To better leverage cancer data for research, scientists at the Department of Energy’s Oak Ridge National Laboratory (ORNL) are developing an artificial intelligence-based natural language processing tool to improve information extraction from textual pathology reports.
The project is part of a collaboration between the Department of Energy (DOE) and the National Cancer Institute (NCI) known as the Joint Design of Advanced Computing Solutions for Cancer (JDACS4C) that is accelerating research by merging cancer data with advanced data analysis and high-performance computing.
As the second-leading cause of death in the United States, cancer is a public health crisis that afflicts nearly one in two people during their lifetime. Cancer is also an oppressively complex disease. Hundreds of cancer types affecting more than 70 organs have been recorded in the nation’s cancer registries—databases of information about individual cancer cases that provide vital statistics to doctors, researchers and policymakers.
Through digital cancer registries, scientists can identify trends in cancer diagnoses and treatment responses, which in turn can help guide research dollars and public resources. However, like the disease they track, cancer pathology reports are complex. Variations in notation and language must be interpreted by human cancer registrars trained to analyze the reports.
Through its Surveillance, Epidemiology, and End Results (SEER) Program, NCI receives data from cancer registries, such as the Louisiana Tumor Registry, which includes diagnosis and pathology information for individual cases of cancerous tumors.
In a first for cancer pathology reports, the team developed a multitask convolutional neural network, or CNN—a deep learning model that learns to perform tasks, such as identifying keywords in a body of text, by processing language as a two-dimensional numerical dataset.
Words that have a semantic relationship—or that together convey meaning—are close to each other in dimensional space as vectors (values that have magnitude and direction). This textual data is inputted into the neural network and filtered through network layers according to parameters that find connections within the data. These parameters are then increasingly honed as more and more data is processed.
Although some single-task CNN models are already being used to comb through pathology reports, each model can extract only one characteristic from the range of information in the reports. For example, a single-task CNN may be trained to extract just the primary cancer site, outputting the organ where the cancer was detected such as lungs, prostate, bladder or others. But extracting information on the histological grade, or growth of cancer cells, would require training a separate deep learning model.

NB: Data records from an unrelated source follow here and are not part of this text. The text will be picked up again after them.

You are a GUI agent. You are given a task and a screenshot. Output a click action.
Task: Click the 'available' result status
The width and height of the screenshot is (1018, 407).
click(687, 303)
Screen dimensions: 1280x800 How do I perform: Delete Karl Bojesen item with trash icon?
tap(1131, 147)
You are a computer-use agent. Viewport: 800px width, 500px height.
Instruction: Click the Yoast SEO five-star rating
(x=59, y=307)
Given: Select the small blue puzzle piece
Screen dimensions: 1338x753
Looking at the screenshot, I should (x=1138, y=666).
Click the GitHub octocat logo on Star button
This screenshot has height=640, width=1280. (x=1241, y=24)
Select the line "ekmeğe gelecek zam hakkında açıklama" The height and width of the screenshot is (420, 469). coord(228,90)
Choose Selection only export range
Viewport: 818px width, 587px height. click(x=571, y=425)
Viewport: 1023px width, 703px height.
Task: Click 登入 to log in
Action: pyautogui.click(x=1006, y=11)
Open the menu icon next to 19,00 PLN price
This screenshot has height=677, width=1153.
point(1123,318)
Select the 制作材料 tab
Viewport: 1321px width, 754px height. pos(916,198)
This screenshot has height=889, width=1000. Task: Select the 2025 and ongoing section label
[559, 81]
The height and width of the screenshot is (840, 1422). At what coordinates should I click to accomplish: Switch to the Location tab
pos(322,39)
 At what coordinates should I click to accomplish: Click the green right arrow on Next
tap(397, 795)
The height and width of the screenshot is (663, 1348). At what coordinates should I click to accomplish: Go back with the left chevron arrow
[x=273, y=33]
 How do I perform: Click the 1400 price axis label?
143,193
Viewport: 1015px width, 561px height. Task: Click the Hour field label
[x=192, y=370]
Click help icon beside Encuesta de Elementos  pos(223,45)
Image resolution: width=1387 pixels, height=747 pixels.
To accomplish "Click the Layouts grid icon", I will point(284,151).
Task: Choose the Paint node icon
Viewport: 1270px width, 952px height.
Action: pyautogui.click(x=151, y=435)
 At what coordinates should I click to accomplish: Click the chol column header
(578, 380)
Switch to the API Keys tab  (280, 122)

But the ORNL research team developed a network that can complete multiple tasks in roughly the same amount of time as a single-task CNN. The team’s neural network simultaneously extracts information for five characteristics: primary site (the body organ), laterality (right or left organ, if applicable), behavior, histological type (cell type), and histological grade (how quickly the cancer cells are growing or spreading).
To train and test the multitask CNNs with real health data, the team used ORNL’s secure data environment and over 95,000 pathology reports from the Louisiana Tumor Registry. They compared their CNNs to three other established AI models, including a single-task CNN.
During testing they found that the hard parameter sharing multitask model outperformed the four other models (including the cross-stitch multitask model) and increased efficiency by reducing computing time and energy consumption. Compared with the single-task CNN and conventional AI models, the hard sharing parameter multitask CNN completed the challenge in a fraction of the time and most accurately classified each of the five cancer characteristics.